DESCRIPTION OF THE RELATED ART

[0002] In an all-wheel drive (AWD) vehicle, a torque generated by an engine and/or an electric motor is transmitted through a transmission to main driving wheels and is partly extracted and transmitted through a power transfer unit (PTU) to other driving wheels . A final drive unit (FDU) receives and distributes the extracted torque to the right and left wheels. A clutch system can be included as part of the FDU or provided as an external device to cut off torque transmission in order to form a part- time or on-demand AWD system. A wet multi-plate clutch is applicable to this clutch system and may be preferable as it allows limited slippage available for absorbing shocks at a time of drive mode changes. PCT Publications W02018/031016 and WO2017/141829 disclose related arts.

SUMMARY

[0003] Wet multi-plate clutches require moderate lubrication because otherwise adhesion or sticking between adjacent plates would occur. The inventors have found typically there is some difficulty in lubrication in a system in which a common housing accommodates both a differential and the multi-plate clutch and rotation of the differential is used for supplying lubricant to all of the accommodated elements . It has been found that the rotation of the differential does spread the lubricant but is not enough to generate a driving force against intervening obstacles such as a partition in the housing. The device described hereinafter addresses this problem.

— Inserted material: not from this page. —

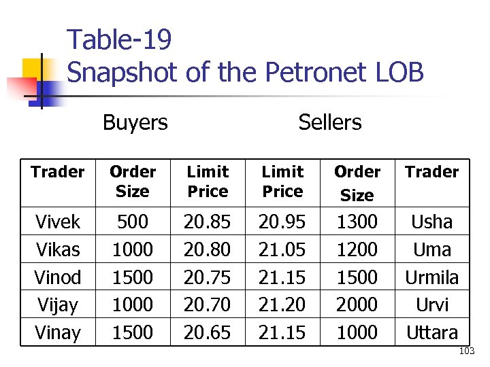The height and width of the screenshot is (367, 490).
Task: Click the slide page number 103
Action: pyautogui.click(x=467, y=351)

[0004] According to an aspect, a disconnectable coupling device rotatable about an axis is provided with a first shaft having an end and a hub formed on the end, the hub including a flange extending radially from the end, and a round wall projecting axially from the flange and defining a hollow; a second shaft aligned with the first shaft and opposed to the end of the first shaft, the second shaft having a drum overhanging the hub; a multi-plate clutch held between the hub and the drum to disconnectably connect the hub with the drum; a cup so fixed with the hub so as to define a gutter around the first shaft; and one or more perforations axially passing through the flange to establish fluid communication between the gutter and the hollow .

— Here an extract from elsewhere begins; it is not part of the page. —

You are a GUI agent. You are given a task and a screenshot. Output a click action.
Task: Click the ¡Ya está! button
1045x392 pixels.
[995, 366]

BRIEF DESCRIPTION OF THE DRAWINGS

[0005] FIG. 1 is a schematic illustration of an AWD vehicle with a final drive unit.

[0006] FIG. 2 is a sectional view of a disconnectable coupling device according to an embodiment, which is applicable to the final drive unit.

[0007] FIG. 3 is an exploded perspective view of components in the disconnectable coupling device.

[0008] FIG. 4 is an enlarged sectional view of the disconnectable coupling device with a schematic illustration of lubricant flows

[0009] FIG. 5 is a side view of the first shaft and the cup fixed therewith .

[0010] FIG. 6 is an enlarged sectional view of a disconnectable coupling device according to another embodiment .

DESCRIPTION OF EMBODIMENTS

[0011] Exemplary embodiments will be described hereinafter with reference to FIG. 1 through FIG. 5.

[0012] In these drawings, a reference sign F denotes forward, A aftward, R rightward, and L leftward, respectively. These discriminations are, however, merely for convenience of explanation and any modified embodiments by interchanging the right and the left, or the front and the rear, are possible.

[0013] Any disconnectable coupling device disclosed hereinafter could include, without limitation, a vehicle driveline, particularly to a final drive unit (FDU) in an all-wheel drive (AWD) vehicle exemplarily illustrated in FIG. 1. The AWD vehicle is provided with a motor such as a combustion engine IE and/or an electric motor 1M for generating a torque, a transmission 3 for transmitting the torque to wheels, a power transfer unit (PTU) 5 for extracting the torque in part, a propshaft 7 coupled thereto, and an FDU 9 for receiving and distributing the extracted torque to the other wheels . Both the transmission 3 and the FDU 9 are typically provided with differentials 3D, 9D for apportioning the torque to the right and left wheels while allowing differential motion therebetween.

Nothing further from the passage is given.